Well, Trendsetters would be a challenging demographic for Starbucks, as "image is important to these consumers," and they are "socially and environmentally conscious...are willing to pay more for products that support their causes." These are likely the people responsible for the most vocal backlash against a new location - but they are less than 25% of the total customer market. Emerald City people are similar to Trendsetters, but they're older, and have a bit less disposable income. They're conscious of nutrition and environmentally friendly products, but are less ideologically motivated for their purchases. Front Porches are blue collar individuals and families for whom "price is more important than brand names or style," and "are not adventurous shoppers," - which may make them both less and more likely to visit a Starbucks depending on whether they would consider a Unicorn Frappucino an adventure. Lastly, Old and Newcomers are an older subset, mostly single households, and 32% of these households are on Social Security. They're "price aware...but open to impulse buys," which makes that coffee jolt a bit harder for these individuals to turn down.
In summary - of the roughly 11,000 people who live within a short walk to the store, less than 25% would really be unlikely to be a Starbucks customer by ideology. The rest of the neighborhood would have a mix of people that are either fans of the brand or indifferent - which confirms what we already suspected with the demand analysis. With a revised likely customer base of around 8,000 people, not including visitors to the area on a daily basis - it still makes sense for a Starbucks to be located in Fishtown. In theory...
4. Market Potential
So, the competition is relatively weak, demand is pretty good, and there's not enough people who hate the brand to be enough of a deterrent to open. All great stuff - but more research is needed before making a confident recommendation. For that, financial projections are necessary - what's the market doing and is there actual room for a new operator?

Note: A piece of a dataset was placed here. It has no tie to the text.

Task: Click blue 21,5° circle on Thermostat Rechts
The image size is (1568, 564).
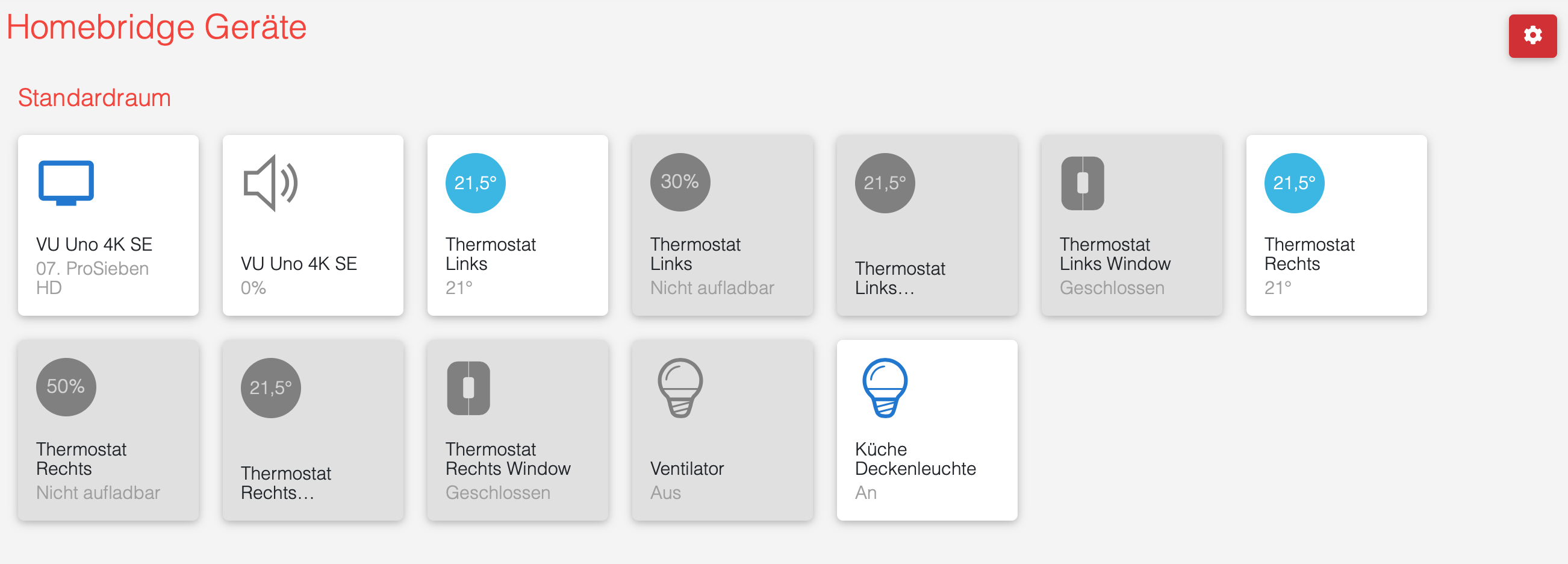Action: pos(1293,183)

Leakage is a term that's used to describe when consumer dollars are leaving a community to be spent on products outside it. It's a good metric for whether there's scope for a new business to come in and operate. Looking at the Supply/Demand metrics for the area, there's an estimated $676,000 surplus (red numbers) for Special Food Services and over $7m surplus for Restaurants/Other Eating Places. It's hard to determine where Starbucks would fall between those two definitions, but it's a safe assumption that the area is pretty well served in the cafe/restaurant category. While this doesn't mean SSC would recommend against a Starbucks locating here, it means that there's not a ton of room for error, as their customers in part are likely going to be pulled from other nearby competition who prefer the convenience of this new location, or had preferred Starbucks' offer from the beginning. Now, there's just one last piece of research crucial to a thorough recommendation - forecasting.

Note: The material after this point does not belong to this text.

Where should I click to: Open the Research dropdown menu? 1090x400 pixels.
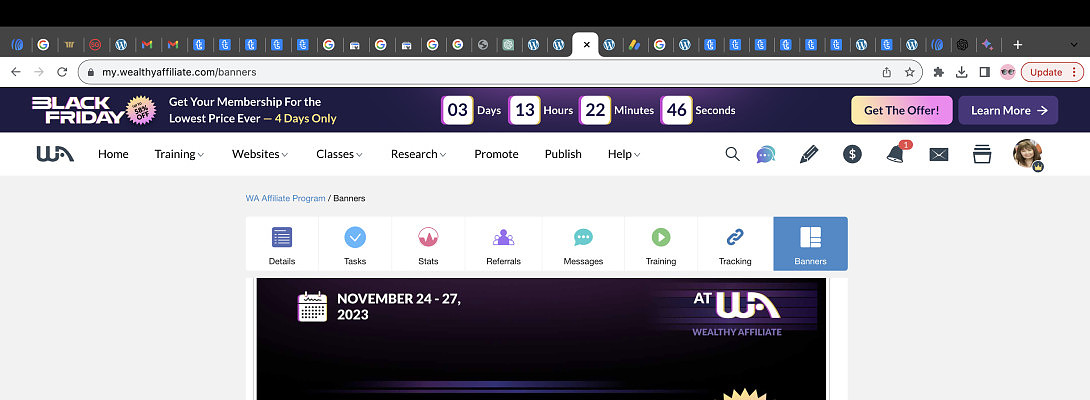pyautogui.click(x=418, y=154)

So, the market may be saturated, it may not be - but what's expected for the future? Real estate is a long game - is there enough growth coming that could offset these numbers in the next 3-5 years?
Well, population growth to 2022 is projected to be about another 1,000 residents - which is good growth but not astronomical. Household income though, is projected to go WAY up - from $50,000 to almost $60,000 per year, and vacancy is projected to go down by 2% falling from 8% to 6%. This means that the area is going to become more densely populated with rising wealth - people who can buy that $5 latte.
While no one knows FOR SURE what the future will bring - it's at least a reasonable assumption that if things keep going the way they are in the neighborhood, Fishtown/Olde Kensington is going to be a more densely populated, increasingly affluent community.
So, after all that, what's the outcome? If SSC was advising a client (in this case, Starbucks), the report would say that opening a store would come with moderate risk. Competition is generally strong, but specifically weak in the variety of offer Starbucks provides. Demand for the product is solid, and customers opposed to the brand are limited in number. The market appears saturated today for another coffee shop, however future population and income growth could mitigate that risk in the future. From an operations standpoint - the store would do well to more heavily market its cold, frozen, and specialty drinks, as well as its line of healthy, organic convenience foods to take advantage of the consumer preferences and gaps in the market. Strong community outreach and engagement would also be advised to help mitigate any current ill will that exists in the neighborhood.
So what do you think? Do you think the Green Mermaid will thrive in Fishtown, or will she be filleted by the locals? Leave your thoughts in the comments!
Sears is closing another 72 stores in the coming months - which is sad for those who are employed by the decaying retail giant and the towns that they are located in. Somehow, the company still hasn't decided to go the Toys R' Us route and call it a day - filing for bankruptcy and wrapping up the entire company. How much longer can the company keep going like this is anyone's guess - though I did predict they'd be the first one to go in the big box retail armageddon we've been seeing recently.
I think we can safely assume that Sears doesn't have much longer to go as an American retail brand. So, with its unfortunate demise now really a matter of when, and not if - what memories do you have of the company? Good, bad, indifferent - what will you remember when Sears is sadly just a memory? For me, it'll always be that jingle - "Come see the softer side of Sears...". Leave your thoughts in the comments!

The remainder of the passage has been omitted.